Droit social / droit du travail : les licenciements "secs" et les "départs volontaires"

Certaines grandes entreprises, souvent multinationales, en difficulté ou non, tentées par la restructuration, rassurent l'opinion et leurs travailleurs en prétendant, dans les médias, qu'il n'y aura pas de "licenciements secs" et qu'il n'y aura que des "départs volontaires". Et chacun, journaliste y compris, d'être rassuré.

Cette novlangue juridique est d'une hypocrisie absolue.

Il n'existe pas dans notre droit de "licenciement sec", pas plus que de licenciement mouillé. Ce terme est juridiquement inexistant. Un licenciement est un licenciement. Le contrat de travail est rompu, moyennant le paiement d'une indemnité compensatoire de préavis ou la prestation d'un préavis avec, dans certains cas, des mesures d'accompagnement (ex. : outplacement). Si les entreprises n'ont pas l'intention de licencier, il leur suffirait de préciser : "il n'y aura pas de licenciement". Prétendre qu'il n'y aura pas de licenciements "secs" signifie qu'il y aura des licenciements, étalés dans le temps (pour éviter des procédures contraignantes), avec des avantages, parfois extra-légaux (ex. : augmentation de l'indemnité ou du préavis).

L'autre hypocrisie consiste à parler de "départs volontaires", de prépension et de mise à la retraite. En d'autres termes, les travailleurs mettront fin volontairement à leur contrat.

La prépension et la mise à la retraite ne touchent qu'une infime partie du personnel, sauf à considérer que l'entreprise n'a à son service que des personnes de plus de 58 ans, ce qui est rarement le cas.

Les départs volontaires regroupent deux cas de figure que les spécialistes des dégraissages de ces grandes entreprises, qu'on appelle pudiquement "consultants externes" en réorganisation, connaissent parfaitement.

Le premier : A l'annonce par l'entreprise de sa réorganisation, beaucoup de travailleurs se mettent immédiatement à la recherche d'un autre emploi. Certains en trouveront un et quitteront l'entreprise. Il s'agit de départs volontaires induits par la menace du licenciement.

Le second : Ceux qui n'auront pas trouvé de nouvel emploi devront subir la réorganisation de l'entreprise.

Une réorganisation, entendez des licenciements, est toujours une épreuve pour le travailleur. Qui sera licencié ? Mon collègue, moi ? L'ambiance au sein de l'entreprise se dégrade. Tous les coups sont permis. Pour certains, la pression devient trop forte et ils mettront fin au contrat.

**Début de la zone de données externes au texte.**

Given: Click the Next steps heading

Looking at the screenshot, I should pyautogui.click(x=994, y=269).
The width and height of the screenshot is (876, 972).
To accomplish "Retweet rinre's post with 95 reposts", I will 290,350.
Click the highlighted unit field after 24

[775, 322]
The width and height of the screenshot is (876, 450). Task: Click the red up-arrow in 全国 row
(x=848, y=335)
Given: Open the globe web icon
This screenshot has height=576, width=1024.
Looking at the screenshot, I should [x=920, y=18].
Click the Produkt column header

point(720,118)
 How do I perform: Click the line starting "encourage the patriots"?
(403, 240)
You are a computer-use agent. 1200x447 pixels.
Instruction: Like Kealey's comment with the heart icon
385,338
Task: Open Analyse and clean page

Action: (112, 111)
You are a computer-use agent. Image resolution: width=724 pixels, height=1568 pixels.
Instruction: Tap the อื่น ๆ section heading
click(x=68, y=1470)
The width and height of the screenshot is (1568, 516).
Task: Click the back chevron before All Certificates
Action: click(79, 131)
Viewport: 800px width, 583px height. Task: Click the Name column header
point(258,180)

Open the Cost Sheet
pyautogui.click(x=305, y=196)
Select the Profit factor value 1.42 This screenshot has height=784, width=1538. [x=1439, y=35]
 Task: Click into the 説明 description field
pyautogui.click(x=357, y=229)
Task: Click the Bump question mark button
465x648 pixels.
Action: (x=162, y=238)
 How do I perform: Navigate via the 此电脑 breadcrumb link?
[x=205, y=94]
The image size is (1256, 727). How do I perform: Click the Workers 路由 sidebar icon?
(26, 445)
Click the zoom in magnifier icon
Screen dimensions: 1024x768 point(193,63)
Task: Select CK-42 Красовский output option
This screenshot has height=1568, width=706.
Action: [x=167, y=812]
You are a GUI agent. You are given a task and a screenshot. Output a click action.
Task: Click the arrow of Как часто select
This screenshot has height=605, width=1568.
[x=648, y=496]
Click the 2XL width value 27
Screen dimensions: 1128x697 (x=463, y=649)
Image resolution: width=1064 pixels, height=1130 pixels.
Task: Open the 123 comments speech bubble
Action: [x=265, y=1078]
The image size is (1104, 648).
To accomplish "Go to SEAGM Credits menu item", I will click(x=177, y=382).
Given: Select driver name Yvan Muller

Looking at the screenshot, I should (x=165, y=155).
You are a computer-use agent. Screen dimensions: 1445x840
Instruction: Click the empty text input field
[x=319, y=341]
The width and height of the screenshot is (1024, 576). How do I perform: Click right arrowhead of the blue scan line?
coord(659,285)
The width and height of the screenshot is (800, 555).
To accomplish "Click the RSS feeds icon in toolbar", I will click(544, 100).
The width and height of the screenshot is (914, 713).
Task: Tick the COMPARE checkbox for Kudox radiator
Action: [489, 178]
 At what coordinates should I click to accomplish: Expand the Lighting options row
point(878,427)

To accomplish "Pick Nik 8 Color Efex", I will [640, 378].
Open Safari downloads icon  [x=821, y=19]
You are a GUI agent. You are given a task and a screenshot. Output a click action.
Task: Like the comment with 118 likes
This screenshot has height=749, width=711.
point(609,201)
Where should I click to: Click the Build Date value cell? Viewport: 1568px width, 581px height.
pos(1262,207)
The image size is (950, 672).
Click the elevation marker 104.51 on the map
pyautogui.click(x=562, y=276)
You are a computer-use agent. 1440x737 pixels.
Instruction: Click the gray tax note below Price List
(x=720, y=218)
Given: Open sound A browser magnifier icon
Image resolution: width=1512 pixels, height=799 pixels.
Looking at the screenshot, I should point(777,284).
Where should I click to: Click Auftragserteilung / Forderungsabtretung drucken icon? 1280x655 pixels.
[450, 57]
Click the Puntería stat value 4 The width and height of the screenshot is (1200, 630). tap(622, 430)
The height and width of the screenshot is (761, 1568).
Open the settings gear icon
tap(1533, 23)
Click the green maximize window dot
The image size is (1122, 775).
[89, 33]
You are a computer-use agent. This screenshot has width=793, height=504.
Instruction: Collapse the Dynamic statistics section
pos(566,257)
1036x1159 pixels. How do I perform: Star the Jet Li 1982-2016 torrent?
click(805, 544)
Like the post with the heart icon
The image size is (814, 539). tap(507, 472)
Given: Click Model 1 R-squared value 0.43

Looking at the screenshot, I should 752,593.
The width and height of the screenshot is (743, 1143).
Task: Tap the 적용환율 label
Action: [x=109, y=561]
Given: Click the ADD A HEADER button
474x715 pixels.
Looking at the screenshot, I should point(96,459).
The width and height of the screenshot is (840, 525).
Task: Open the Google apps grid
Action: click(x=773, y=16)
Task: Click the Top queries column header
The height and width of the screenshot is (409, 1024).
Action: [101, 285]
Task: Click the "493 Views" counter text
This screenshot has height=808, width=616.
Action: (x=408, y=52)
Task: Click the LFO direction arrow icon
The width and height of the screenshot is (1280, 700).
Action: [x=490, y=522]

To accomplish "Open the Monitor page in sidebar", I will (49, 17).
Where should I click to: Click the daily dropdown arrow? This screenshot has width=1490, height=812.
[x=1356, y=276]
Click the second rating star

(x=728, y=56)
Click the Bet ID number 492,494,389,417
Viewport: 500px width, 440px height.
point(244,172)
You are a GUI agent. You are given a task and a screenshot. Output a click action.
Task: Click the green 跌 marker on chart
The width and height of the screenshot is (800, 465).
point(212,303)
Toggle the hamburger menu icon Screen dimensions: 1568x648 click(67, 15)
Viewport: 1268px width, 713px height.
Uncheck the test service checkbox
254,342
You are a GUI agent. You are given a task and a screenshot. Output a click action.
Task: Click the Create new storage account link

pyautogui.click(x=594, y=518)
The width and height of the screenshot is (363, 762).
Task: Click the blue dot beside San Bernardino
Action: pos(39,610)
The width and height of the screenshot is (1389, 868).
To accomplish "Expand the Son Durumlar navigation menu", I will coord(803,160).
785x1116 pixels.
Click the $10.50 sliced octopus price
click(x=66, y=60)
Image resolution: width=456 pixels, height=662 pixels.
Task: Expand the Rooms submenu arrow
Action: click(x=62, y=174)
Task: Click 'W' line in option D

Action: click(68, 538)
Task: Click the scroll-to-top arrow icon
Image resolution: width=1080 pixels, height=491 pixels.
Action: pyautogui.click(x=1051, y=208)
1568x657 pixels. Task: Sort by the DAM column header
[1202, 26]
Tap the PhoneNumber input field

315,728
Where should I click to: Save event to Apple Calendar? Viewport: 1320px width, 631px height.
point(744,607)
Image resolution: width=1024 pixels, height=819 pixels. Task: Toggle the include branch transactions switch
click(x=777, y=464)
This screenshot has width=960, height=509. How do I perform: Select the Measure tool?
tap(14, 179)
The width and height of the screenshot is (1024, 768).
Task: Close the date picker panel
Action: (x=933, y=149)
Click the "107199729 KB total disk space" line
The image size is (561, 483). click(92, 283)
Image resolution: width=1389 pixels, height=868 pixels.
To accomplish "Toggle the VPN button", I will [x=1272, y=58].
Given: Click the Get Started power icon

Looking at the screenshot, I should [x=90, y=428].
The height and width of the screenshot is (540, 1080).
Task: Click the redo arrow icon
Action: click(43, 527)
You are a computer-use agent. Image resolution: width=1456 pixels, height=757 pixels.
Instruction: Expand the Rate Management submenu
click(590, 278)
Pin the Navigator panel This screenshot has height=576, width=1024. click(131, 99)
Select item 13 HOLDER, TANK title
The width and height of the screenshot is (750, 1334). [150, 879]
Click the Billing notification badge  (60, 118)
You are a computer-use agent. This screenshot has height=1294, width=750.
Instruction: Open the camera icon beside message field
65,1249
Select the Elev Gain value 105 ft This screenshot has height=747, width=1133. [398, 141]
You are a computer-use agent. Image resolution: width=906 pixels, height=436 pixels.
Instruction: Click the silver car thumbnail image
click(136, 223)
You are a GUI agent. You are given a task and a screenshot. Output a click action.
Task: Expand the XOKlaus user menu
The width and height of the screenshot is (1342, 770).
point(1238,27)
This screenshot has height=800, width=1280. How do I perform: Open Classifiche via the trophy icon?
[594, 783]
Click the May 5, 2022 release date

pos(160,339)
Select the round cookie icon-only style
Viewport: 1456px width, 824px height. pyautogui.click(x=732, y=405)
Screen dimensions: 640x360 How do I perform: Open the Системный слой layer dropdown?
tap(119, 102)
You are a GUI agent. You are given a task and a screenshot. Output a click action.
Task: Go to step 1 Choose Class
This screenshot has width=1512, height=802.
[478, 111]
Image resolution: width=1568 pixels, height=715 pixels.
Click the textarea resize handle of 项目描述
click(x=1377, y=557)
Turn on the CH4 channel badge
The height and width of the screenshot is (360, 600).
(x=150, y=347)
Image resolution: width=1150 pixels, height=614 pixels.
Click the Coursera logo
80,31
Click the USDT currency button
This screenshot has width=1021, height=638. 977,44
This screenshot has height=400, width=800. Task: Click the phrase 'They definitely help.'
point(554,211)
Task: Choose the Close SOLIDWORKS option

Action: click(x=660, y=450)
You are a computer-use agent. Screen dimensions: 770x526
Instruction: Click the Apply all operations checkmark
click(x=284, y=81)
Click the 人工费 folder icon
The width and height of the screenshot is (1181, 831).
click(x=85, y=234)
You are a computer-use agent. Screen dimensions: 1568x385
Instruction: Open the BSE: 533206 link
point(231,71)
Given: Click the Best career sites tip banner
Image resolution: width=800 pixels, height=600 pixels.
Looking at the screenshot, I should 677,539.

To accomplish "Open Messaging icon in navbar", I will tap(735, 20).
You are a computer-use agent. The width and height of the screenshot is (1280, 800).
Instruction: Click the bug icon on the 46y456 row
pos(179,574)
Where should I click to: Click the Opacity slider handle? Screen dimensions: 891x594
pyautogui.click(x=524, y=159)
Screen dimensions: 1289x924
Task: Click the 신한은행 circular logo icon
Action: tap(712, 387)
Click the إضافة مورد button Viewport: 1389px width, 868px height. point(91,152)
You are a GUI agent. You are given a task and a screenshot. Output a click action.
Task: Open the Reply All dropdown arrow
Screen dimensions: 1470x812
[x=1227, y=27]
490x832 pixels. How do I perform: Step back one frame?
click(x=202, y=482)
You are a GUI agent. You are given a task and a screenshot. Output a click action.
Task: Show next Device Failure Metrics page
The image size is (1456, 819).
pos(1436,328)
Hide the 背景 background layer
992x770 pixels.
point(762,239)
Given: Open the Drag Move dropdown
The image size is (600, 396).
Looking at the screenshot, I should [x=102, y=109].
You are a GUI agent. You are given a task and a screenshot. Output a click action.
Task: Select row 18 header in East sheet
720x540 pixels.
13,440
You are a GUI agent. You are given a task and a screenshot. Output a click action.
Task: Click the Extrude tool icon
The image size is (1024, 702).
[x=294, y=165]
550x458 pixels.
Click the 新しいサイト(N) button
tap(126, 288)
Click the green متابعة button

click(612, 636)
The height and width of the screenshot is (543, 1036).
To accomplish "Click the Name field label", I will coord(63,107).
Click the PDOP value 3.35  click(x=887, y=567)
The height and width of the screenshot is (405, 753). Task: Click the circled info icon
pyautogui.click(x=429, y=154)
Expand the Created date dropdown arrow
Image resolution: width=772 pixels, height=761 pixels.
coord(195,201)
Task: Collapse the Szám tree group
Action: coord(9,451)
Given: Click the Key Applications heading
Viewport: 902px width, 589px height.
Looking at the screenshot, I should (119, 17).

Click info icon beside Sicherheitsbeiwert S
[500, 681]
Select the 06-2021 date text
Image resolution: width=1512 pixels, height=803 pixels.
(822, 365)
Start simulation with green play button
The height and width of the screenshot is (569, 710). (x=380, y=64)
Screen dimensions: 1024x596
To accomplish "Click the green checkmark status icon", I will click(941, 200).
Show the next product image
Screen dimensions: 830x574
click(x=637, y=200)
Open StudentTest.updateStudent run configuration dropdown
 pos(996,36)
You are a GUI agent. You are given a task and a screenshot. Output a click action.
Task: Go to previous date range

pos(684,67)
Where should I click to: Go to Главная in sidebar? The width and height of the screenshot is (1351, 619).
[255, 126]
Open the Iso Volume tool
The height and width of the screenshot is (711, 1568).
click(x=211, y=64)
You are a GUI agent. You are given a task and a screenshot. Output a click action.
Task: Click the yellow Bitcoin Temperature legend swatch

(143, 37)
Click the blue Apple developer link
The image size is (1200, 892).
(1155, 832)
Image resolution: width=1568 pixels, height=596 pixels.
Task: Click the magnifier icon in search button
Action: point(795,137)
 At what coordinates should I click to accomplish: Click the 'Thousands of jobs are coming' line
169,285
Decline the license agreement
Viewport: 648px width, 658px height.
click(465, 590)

A d'autres travailleurs, mais pas à tous, pour diviser le personnel, l'entreprise tentera d'imposer une diminution de leur salaire, la suppression de certains avantages, un changement de leur fonction, … Le travailleur peut subir un véritable harcèlement moral (voir mon article ici). Le travailleur, excédé par cet harcèlement insidieux et de longue durée, quittera l'entreprise. Et ce départ sera comptabilisé comme un départ "volontaire".

Souvent, ces départs ne sont donc pas volontaires mais forcés.

Je ne dénie pas aux grandes entreprises de gérer comme elles l'entendent leur personnel. J'en ai assez de cette novlangue, de cette hypocrisie. J'en ai assez de l'image moralisatrice et bienveillante qu'elles nous donnent, image contraire aux pratiques qu'elles appliquent sur le terrain.